I'm defining a term I refer to as Binary IQ, or sometimes Yes/No IQ.
The basic idea is suppose you have a prompt where everything that could possibly be relevant is in the context window. Nothing irrelevant is in there. You ask a simple yes or no question. How well does the model do?
My hypothesis is that performance on this benchmark is the main bottleneck to getting LLM-based agents to work in the near term.
A related thought is that the best LLMs (Claude 3.5, GPT-4o, Llama 3 405B) only seem to be "high IQ" when operating in-distribution, when they can draw on vast, vast memorization.
Note: I'm not at all saying that LLMs can't reason, that they aren't useful, that they are dead-end, or any of that. Just that they are not as smart as many people think in the more out-of-distribution, general cases one runs into when trying to implement an agent program.
Here's a motivating example. I once gave GPT4 a prompt that looked something like this:
Plan:
Step 1
Step 2
Step 3
Execution log:
Did step 1
Did step 2
Based on the plan and execution log, has the plan been finished? Yes/No
And GPT4 said "Yes" when the answer is obviously "No" to even a child. In the real case, the steps had instructions and the log had more information, but the basic structure was the same, and the extra information was not significant.
In the particular agent, it got this question right probably 95% of the time. But that's simply not good enough to build a reliable agent.
You can obviously improve upon this success rate with some kind of checker process, or additional chain of thought. But those processes will run into the same issue.
With every recursive checker or iterative chain of thought, as the end, you have to look at everything in the context window and ask "Is my conclusion correct? Or should I keep doing more checking/thinking?". This is another binary yes/no question.
My hypothesis is that GPT4-tier models have an in-distribution IQ that appears to be something like an IQ 125 adult, but out-of-distribution it's more like IQ 75. I could see this number changing with scale, synthetic training data, new training paradigms, etc — but for now, it's the bottleneck.
A related and somewhat downstream topic is something I've been calling Collective IQ. The question goes something like this:
Suppose you take a group of 10 people with IQ 100 and have them collaborate on an IQ test. How high does the collective score? My hypothesis is that they will probably score slightly higher than 100, but not too much.
The bottleneck is the aforementioned binary IQ concept. The N people can collaborate however much they want, but at the end of the day, they must make a decision on what answer to choose, and that decision will be made by someone with an IQ of 100.
There's a somewhat more nuanced version of the question that goes like:
Suppose a person of IQ 150 gives some structure, organization, written instructions, etc to a group of 10 IQ 100 people. How high can they score?

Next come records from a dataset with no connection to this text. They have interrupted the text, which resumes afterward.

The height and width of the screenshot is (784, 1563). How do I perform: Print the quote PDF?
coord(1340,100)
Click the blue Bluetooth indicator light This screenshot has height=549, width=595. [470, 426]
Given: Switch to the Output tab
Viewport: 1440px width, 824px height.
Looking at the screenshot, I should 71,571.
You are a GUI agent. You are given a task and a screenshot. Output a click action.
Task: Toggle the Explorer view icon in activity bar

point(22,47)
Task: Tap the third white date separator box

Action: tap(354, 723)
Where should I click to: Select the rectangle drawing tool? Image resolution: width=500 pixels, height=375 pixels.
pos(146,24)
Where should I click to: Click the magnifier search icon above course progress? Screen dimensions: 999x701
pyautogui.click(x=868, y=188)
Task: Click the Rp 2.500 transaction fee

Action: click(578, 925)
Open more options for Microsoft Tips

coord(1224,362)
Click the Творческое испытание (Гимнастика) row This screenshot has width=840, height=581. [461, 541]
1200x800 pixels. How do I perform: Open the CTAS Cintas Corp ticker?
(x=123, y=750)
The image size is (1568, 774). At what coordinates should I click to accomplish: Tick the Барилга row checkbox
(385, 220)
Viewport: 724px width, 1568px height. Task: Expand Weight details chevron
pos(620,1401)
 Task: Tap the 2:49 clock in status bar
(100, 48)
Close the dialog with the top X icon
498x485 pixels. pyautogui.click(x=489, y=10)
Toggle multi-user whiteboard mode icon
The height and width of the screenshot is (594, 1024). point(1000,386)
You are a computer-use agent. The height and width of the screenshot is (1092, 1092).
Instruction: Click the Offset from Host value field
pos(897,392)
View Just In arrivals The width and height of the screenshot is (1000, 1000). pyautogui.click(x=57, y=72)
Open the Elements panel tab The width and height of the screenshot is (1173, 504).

That is, the IQ 150 person can say "Ok, you are the leader. You 3 are the doubters who do nothing but find logic flaws. You 2…". Or he can provide high-level meta-heuristics on general problem solving like "Try to break the problem into sub-problems" or "Try to invert the problem and find the opposite", etc.
This version of the question is somewhat similar to an intelligent programmer trying to write an agent program. Each "person" is analogous to each different prompt in your orchestration flow chart.
I bet the answer is the group will score a fair bit higher, but still not much higher.
In conclusion: like there is no known way for a group of IQ 100 people to score IQ 120 on a test, there is no known way for a group of GPT-N to perform like GPT-(N+1) in the general sense.
I'm thinking of the best way to formulate an eval that measures binary IQ. If you have any ideas, I'd love an email or DM.
My current thinking is to synthesize data by generating random boolean algebra expressions of increasing complexity, and then re-skinning them to plain English.
For example, take the boolean expressions:
A => B
~B
A?
You could re-skin this into:
If it's raining, Alice wears a raincoat.
Alice isn't wearing a raincoat.
Is it raining?
Modern GPT4-tier LLMs obviously get this one correct. But you can keep conjuring increasingly complex expressions and they will eventually break down.
I'm sure there are interesting and good evals other than this that get to the same core idea, so please contact me if you have ideas.
Techniques like chain-of-thought are obviously helpful at scaffolding across many problems, but do not fundamentally raise the intrinsic binary IQ of the network. LLM agents are fundamentally bottlenecked by the deep, unrepresentable insight contained within the activations of the network.
While it could change with another model generation, LLMs are simply not deeply smart enough yet.